Wartime gardens in RI: King Philip’s War

October 13, 2008 at 8:03 pm Leave a comment

Last week, I visited the Providence Public Library’s Special Collections Department. One of the first things librarian Rick Ring showed me was an original WWII-era Victory Garden poster–which was a thrill after looking at countless tiny digital images online. There’s a large collection of materials relating to the two World Wars.

But the best thing Rick found was a book on Gardens of Colony and State: Gardens and Gardeners of the American Republic Before 1840 (edited by Alice G.B. Lockwood, 1931). The Rhode Island chapters are outstanding, although unfootnoted. Aaarrrrgh!

During King Philip’s War (1675-76), some European colonists fled the mainland for Aquidneck (aka Rhode Island). Check out how on this part of John Seller’s “Mapp of New England” (ca. 1675), RI is labeled “PLYMOUTH COLONY,” and Aquidneck Island is labeled “Rode Island.” They found temporary asylum with relatives in Portsmouth.  According to the (five) authors of the RI chapters, the settlers farmed every square inch of the island during the war years, pushing aside ornamental or experimental gardens, planting crops, and allowing animals to graze the remainder. Borrowing a term from World War I, the authors concluded “’War gardens’ were imperative.”

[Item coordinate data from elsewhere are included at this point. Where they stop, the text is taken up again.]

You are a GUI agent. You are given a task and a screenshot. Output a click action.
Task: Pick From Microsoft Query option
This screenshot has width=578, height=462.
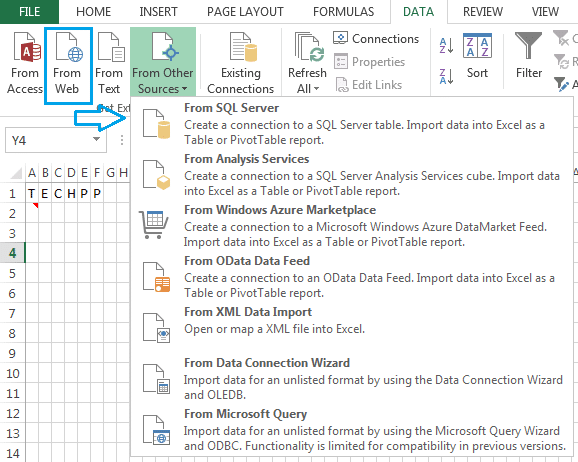(x=351, y=430)
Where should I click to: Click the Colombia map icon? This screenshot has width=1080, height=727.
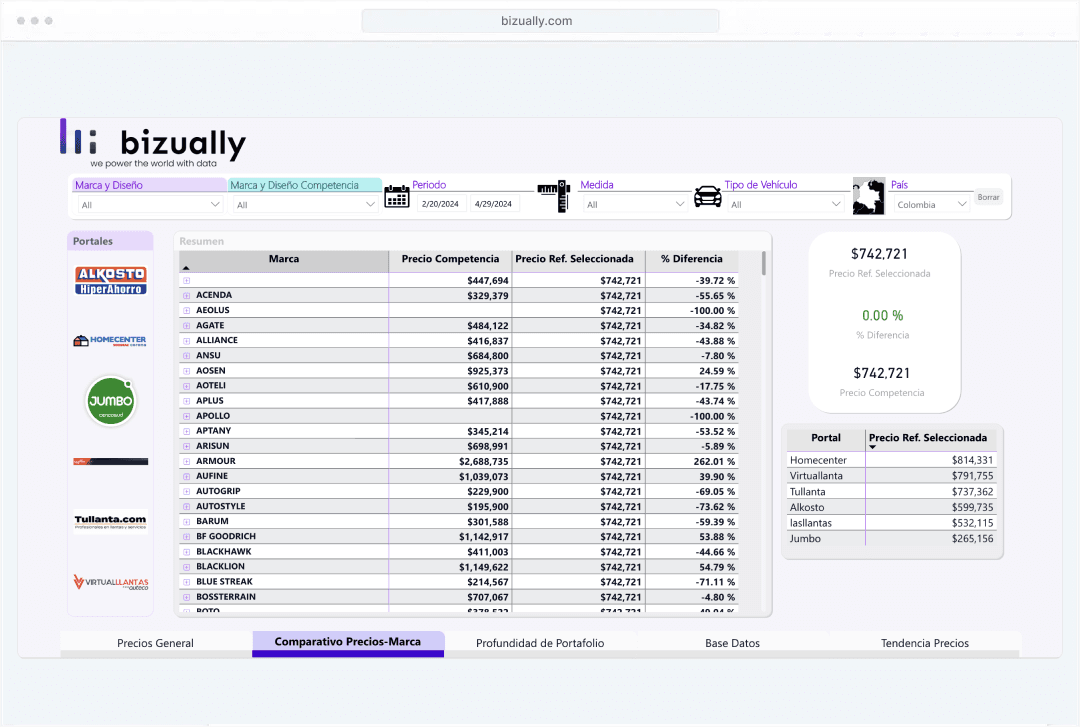869,196
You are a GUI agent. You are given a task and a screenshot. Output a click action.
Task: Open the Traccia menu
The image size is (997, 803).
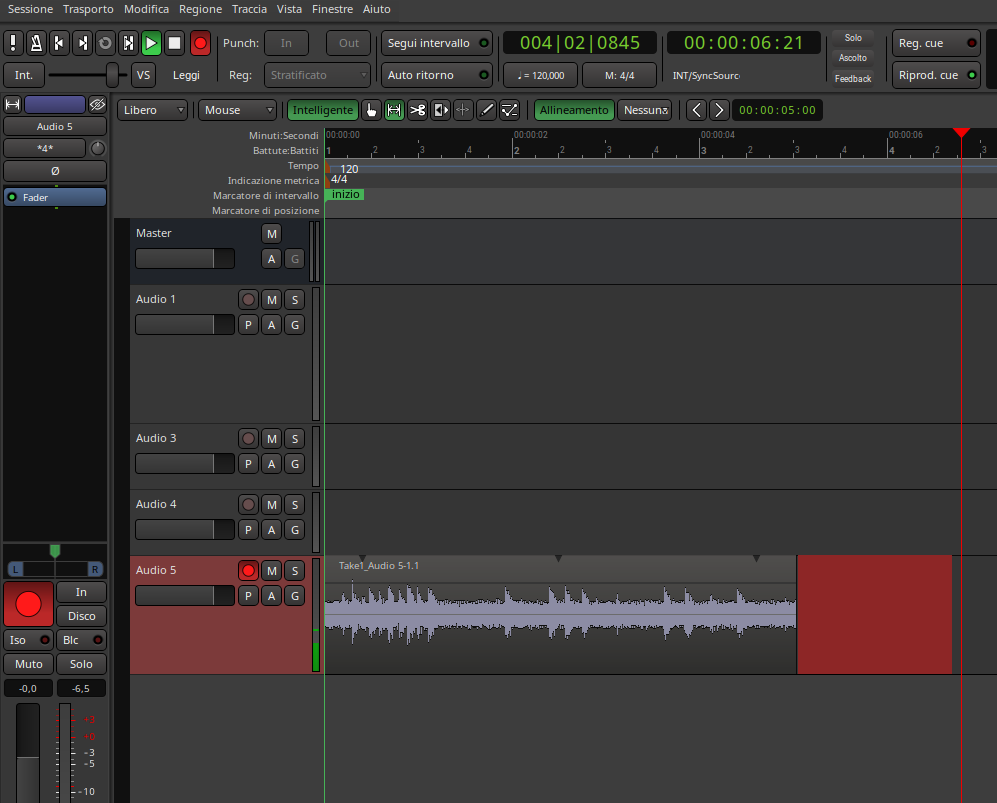[249, 9]
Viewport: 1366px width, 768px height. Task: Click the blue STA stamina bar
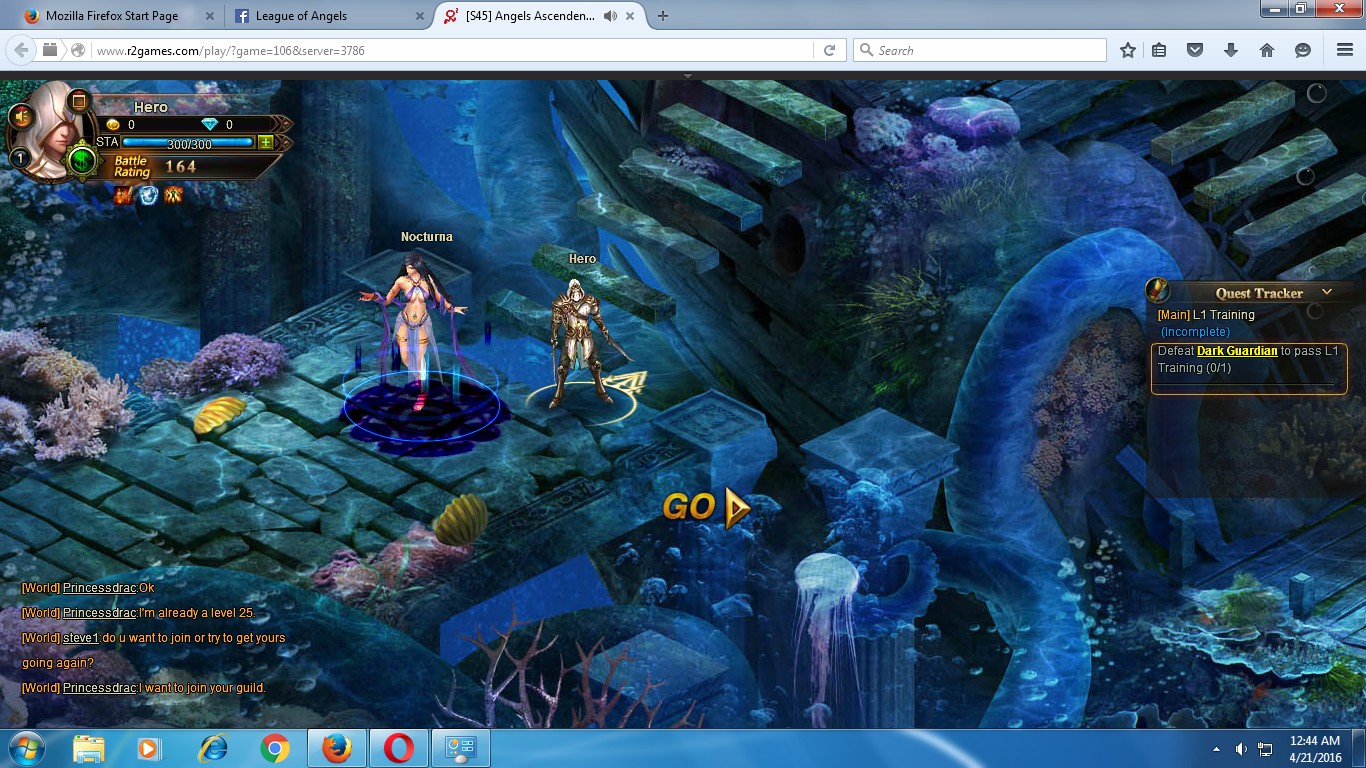point(188,144)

To aid refugees and locals alike, the Town of Portsmouth voted to provide 100 acres of the Town Commons; “for those that want relief…and what shall be so lent to them, they shall improve by sowing and planting for the time of two years from the date of this meeting.” In short, the Town of Portsmouth responded to wartime crisis by providing public land for community gardening. When most of Rhode Island’s population were farm families, and all of Rhode Island depended on local food, it was absolutely critical to prioritize food production.

And it’s still a priority, if you ask Michael Pollan. Read his “Farmer In Chief” essay in yesterday’s New York Times Magazine, and we’ll catch up soon.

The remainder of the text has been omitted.